*"Never surrender your hopes and dreams to the fateful limitations others have placed on their own lives.  The vision of your true destiny does not reside within the blinkered outlook of the naysayers and the doom prophets. Judge not by their words, but accept advice based on the evidence of actual results. Do not be surprised should you find a complete absence of anything mystical or miraculous in the manifested reality of those who are so eager to advise you.  Friends and family who suffer the lack of abundance, joy, love, fulfillment and prosperity in their own lives really have no business imposing their self-limiting beliefs on your reality experience." --Anton St. Maarten*

SATURDAY, 08SEPTEMBER2018 - Work For Today
Wave 1/Week 1/Day 4

CONDITIONING - 10 Rounds
:20 Seconds Burpees
:10 Seconds Pull-Ups


Rest 1 Minute

10 Rounds
:20 Seconds Hollow Rocks
:10 Seconds Push-Ups

BUILD - You Have a STRICT 15 Minutes to work up to 70%-75% of Your 1RM Bench Press. Once you are there, You will be ADDING WEIGHT for this workout.

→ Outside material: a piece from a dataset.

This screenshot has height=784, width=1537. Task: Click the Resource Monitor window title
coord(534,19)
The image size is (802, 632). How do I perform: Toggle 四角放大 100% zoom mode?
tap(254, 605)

STRENGTH - 15 Minute Time Cap

Round 1
3 Bent Over Rows (Weight Should be as Close to [or great than] Your bench as possible)
3 Bench Presses @ 80% of Your 1RM
5 Barbell Overhead Side Bends (Each Side)

Round 2
3 Bent Over Rows (Weight Should be as Close to [or great than] Your bench as possible)
3 Bench Presses @ 85% of Your 1RM
5 Barbell Overhead Side Bends (Each Side)

Round 3
3 Bent Over Rows (Weight Should be as Close to [or great than] Your bench as possible)
3 Bench Presses @ 90% of Your 1RM or Go For a PR if You are absolutely sure it is there.
5 Barbell Overhead Side Bends (Each Side)

ASSISTANCE FINISHER - Complete the Ladder With Moderate weight
10 Pendlay Rows
1 Floor Press
9 Pendlay Rows
2 Floor Presses
8 Pendlay Rows
3 Floor Presses

…Continue this pattern (Your Combined Reps will always Equal 11) until the Ladder is Complete. Do your best to Complete this is Less than 10 Minutes.